ME IN MY DR AND TO SZYMON AN HOUR BEFORE TRIBAL:
anyways im going home tonight i feel it i really do i promise i wont throw a fit ive already been crying about another org and how dumb i am in games bc im too loyal but it is what it is and thats how i am and its not gonna change to win an org like i know this is all on me but yeah like i said to szymon if ive made daisy angry i voted for chips last round chips/daisy/seamus vote for me to go 3-3 revote dylan flips i leave period i know its over i just feel it i really do and maybe its just bc i felt the same way literally 24 hours ago in survivor week in another and i had my closest ally saying ur not going home i promise ur not going home and etc and just literally playing mental gymnastics and now mind games and using her TAROT CARDS AGAINST ME basically like the irony isnt lost on me that szymon is telling me the same thing im just calm about it im sad but im calm bc i know its happening im sad bc i dont want it to end i dont wanna go but its the end
Tumblr media
so brandan went home and ive been nervous all round. i finally feel kinda comfortable with my 5 and yet i don't. so i didn't have time to really try on the challenge because i went out with friends and had work all day so i had 30 mins to do the challenge. sorry i don't wanna use my only free time in my day to try hard on it i actually have a life. so nOW everyone wants me out bc apparently i was playing the middle and throwing challenges. like NO BING BONG. MY GAME HAS NOT BEEN THAT GOOD AND IM FINE ADMITTING THAT. the real reason they r voting me is bc daisy is immune. that is a fact.

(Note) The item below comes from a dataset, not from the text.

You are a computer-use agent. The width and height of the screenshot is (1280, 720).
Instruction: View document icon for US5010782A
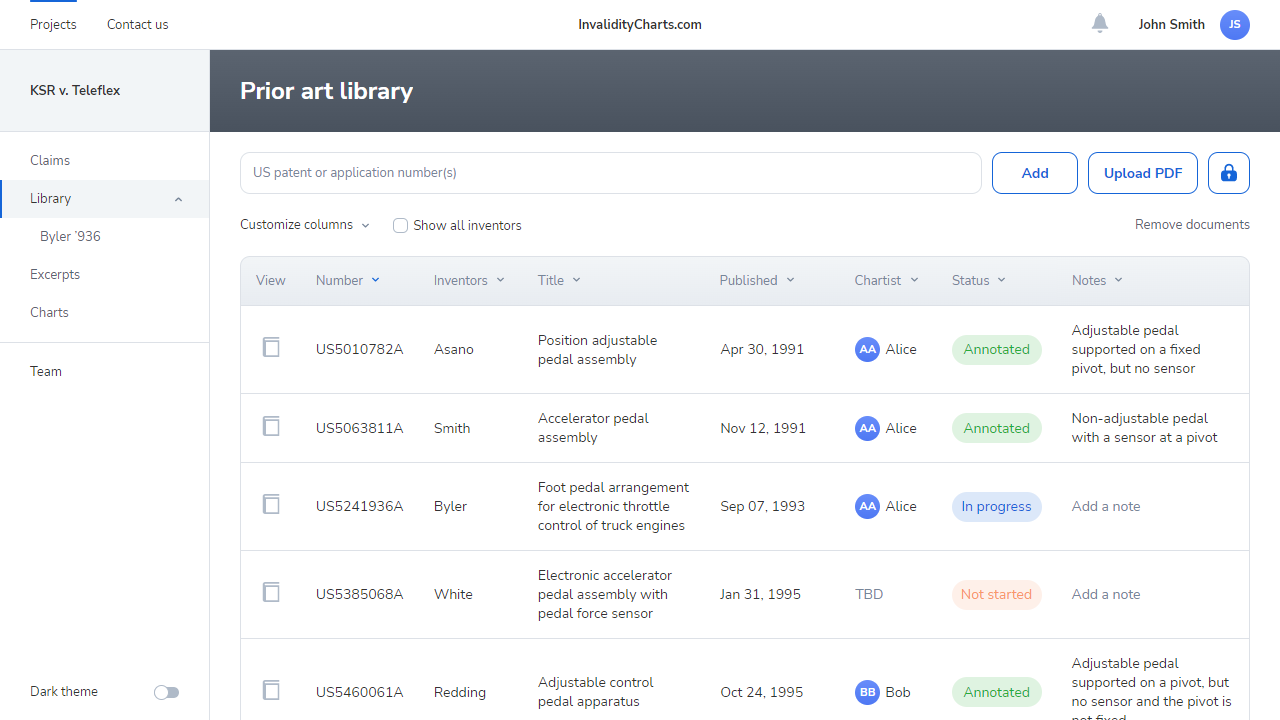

so all day no one speaks to me and iM LIKE IK SOMETHING IS WRONG. and finally daisy calls me and tells me jules/dylan are leading the charge against me and everyones voting me. so we whipped up this plan to pull in chips and force a tie. or rocks. either im fine with. and szymon just now 20 mins before tribal tries to bs me how theres nothing he can do. so hopefully this shit ties or jules GOES HOME.
Tumblr media
Video
Tumblr media
HOLY MOLY IS STUFF HAPPENEING AT THIS FINAL 6 LIEK!!
ugh all the outside of game stuff going on doesnt really matter but yeah sorry for no videos once again <33
i feel like this vote is really going to solidify whether or not i sit in the end or as one of the last jurors and it has me really stressed out. if i can use my extra vote this round to make a play against seamus it doesnt even matter if i win immunity at f5 bc i have an idol to play. it's really crazy to imagine myself in f4 and be like, just 1 step away from potentially winning the game
i feel like if i can stick with szymon, jules, and daisy at the end i have a good chance of making final tribal and from there it just depends on who i can beat. it is going to be hard going up against helgamine people in an all helga jury for the most part but i feel confident in the game that i've played thus far and i know im capable of speaking well so, hopefully i can convince people to see that my game is a winning one and that im not just being dragged along for the hell of it!!! newayyssss SEE YOU IN FINAL 4 <33
________________________________________________________________
Seamus is voted out 4-3. He becomes the 6th member of our jury.